▶ [Task input]
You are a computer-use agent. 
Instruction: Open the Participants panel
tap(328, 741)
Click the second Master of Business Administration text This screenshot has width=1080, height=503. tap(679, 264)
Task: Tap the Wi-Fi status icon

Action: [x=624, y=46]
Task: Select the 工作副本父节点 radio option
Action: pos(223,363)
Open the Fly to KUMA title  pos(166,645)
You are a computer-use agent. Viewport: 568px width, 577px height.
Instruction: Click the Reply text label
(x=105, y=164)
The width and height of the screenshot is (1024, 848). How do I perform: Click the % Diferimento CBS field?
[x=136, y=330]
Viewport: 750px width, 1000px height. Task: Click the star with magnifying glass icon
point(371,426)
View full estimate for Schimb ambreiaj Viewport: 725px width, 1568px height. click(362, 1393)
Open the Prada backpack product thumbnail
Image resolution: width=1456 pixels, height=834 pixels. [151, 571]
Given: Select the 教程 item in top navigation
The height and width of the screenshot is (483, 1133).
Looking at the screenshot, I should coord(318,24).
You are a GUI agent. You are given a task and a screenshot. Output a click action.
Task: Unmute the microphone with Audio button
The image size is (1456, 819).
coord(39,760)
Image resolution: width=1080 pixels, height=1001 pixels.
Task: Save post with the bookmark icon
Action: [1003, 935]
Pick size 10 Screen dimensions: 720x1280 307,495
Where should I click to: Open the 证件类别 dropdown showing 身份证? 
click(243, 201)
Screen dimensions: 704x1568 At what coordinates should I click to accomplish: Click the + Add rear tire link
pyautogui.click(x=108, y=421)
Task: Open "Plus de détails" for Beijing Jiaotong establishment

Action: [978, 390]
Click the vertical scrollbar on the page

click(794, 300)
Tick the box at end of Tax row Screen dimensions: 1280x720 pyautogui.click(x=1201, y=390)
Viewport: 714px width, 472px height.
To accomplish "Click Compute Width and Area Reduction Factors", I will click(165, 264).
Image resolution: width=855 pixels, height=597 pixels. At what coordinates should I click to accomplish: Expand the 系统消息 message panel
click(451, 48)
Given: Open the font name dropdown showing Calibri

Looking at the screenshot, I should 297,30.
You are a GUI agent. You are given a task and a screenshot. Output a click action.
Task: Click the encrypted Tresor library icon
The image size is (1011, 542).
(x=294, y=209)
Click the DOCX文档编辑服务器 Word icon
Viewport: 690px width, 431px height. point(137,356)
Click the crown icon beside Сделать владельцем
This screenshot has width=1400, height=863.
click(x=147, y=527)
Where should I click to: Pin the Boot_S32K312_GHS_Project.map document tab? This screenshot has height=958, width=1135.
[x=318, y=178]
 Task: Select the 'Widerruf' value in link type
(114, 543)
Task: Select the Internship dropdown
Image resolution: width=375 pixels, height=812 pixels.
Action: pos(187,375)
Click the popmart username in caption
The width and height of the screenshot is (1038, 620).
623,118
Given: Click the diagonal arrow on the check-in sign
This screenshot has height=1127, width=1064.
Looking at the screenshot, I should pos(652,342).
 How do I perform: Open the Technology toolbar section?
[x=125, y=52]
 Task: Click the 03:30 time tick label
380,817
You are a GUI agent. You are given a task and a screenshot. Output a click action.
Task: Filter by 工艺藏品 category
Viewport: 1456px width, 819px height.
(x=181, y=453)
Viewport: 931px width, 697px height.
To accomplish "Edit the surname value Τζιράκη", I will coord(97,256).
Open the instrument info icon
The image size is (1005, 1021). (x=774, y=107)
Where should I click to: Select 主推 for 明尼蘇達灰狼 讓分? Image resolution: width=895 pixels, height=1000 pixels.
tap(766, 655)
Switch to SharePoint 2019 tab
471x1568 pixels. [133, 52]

▶ [What you are asked to do] What is needed here is the full listing, restated word for word.

▶ [Result for this exercise]
You are a computer-use agent. 
Instruction: Open the Participants panel
tap(328, 741)
Click the second Master of Business Administration text This screenshot has width=1080, height=503. tap(679, 264)
Task: Tap the Wi-Fi status icon

Action: [x=624, y=46]
Task: Select the 工作副本父节点 radio option
Action: pos(223,363)
Open the Fly to KUMA title  pos(166,645)
You are a computer-use agent. Viewport: 568px width, 577px height.
Instruction: Click the Reply text label
(x=105, y=164)
The width and height of the screenshot is (1024, 848). How do I perform: Click the % Diferimento CBS field?
[x=136, y=330]
Viewport: 750px width, 1000px height. Task: Click the star with magnifying glass icon
point(371,426)
View full estimate for Schimb ambreiaj Viewport: 725px width, 1568px height. click(362, 1393)
Open the Prada backpack product thumbnail
Image resolution: width=1456 pixels, height=834 pixels. [151, 571]
Given: Select the 教程 item in top navigation
The height and width of the screenshot is (483, 1133).
Looking at the screenshot, I should coord(318,24).
You are a GUI agent. You are given a task and a screenshot. Output a click action.
Task: Unmute the microphone with Audio button
The image size is (1456, 819).
coord(39,760)
Image resolution: width=1080 pixels, height=1001 pixels.
Task: Save post with the bookmark icon
Action: [1003, 935]
Pick size 10 Screen dimensions: 720x1280 307,495
Where should I click to: Open the 证件类别 dropdown showing 身份证? 
click(243, 201)
Screen dimensions: 704x1568 At what coordinates should I click to accomplish: Click the + Add rear tire link
pyautogui.click(x=108, y=421)
Task: Open "Plus de détails" for Beijing Jiaotong establishment

Action: [978, 390]
Click the vertical scrollbar on the page

click(794, 300)
Tick the box at end of Tax row Screen dimensions: 1280x720 pyautogui.click(x=1201, y=390)
Viewport: 714px width, 472px height.
To accomplish "Click Compute Width and Area Reduction Factors", I will click(165, 264).
Image resolution: width=855 pixels, height=597 pixels. At what coordinates should I click to accomplish: Expand the 系统消息 message panel
click(451, 48)
Given: Open the font name dropdown showing Calibri

Looking at the screenshot, I should 297,30.
You are a GUI agent. You are given a task and a screenshot. Output a click action.
Task: Click the encrypted Tresor library icon
The image size is (1011, 542).
(x=294, y=209)
Click the DOCX文档编辑服务器 Word icon
Viewport: 690px width, 431px height. point(137,356)
Click the crown icon beside Сделать владельцем
This screenshot has width=1400, height=863.
click(x=147, y=527)
Where should I click to: Pin the Boot_S32K312_GHS_Project.map document tab? This screenshot has height=958, width=1135.
[x=318, y=178]
 Task: Select the 'Widerruf' value in link type
(114, 543)
Task: Select the Internship dropdown
Image resolution: width=375 pixels, height=812 pixels.
Action: pos(187,375)
Click the popmart username in caption
The width and height of the screenshot is (1038, 620).
623,118
Given: Click the diagonal arrow on the check-in sign
This screenshot has height=1127, width=1064.
Looking at the screenshot, I should pos(652,342).
 How do I perform: Open the Technology toolbar section?
[x=125, y=52]
 Task: Click the 03:30 time tick label
380,817
You are a GUI agent. You are given a task and a screenshot. Output a click action.
Task: Filter by 工艺藏品 category
Viewport: 1456px width, 819px height.
(x=181, y=453)
Viewport: 931px width, 697px height.
To accomplish "Edit the surname value Τζιράκη", I will coord(97,256).
Open the instrument info icon
The image size is (1005, 1021). (x=774, y=107)
Where should I click to: Select 主推 for 明尼蘇達灰狼 讓分? Image resolution: width=895 pixels, height=1000 pixels.
tap(766, 655)
Switch to SharePoint 2019 tab
471x1568 pixels. [133, 52]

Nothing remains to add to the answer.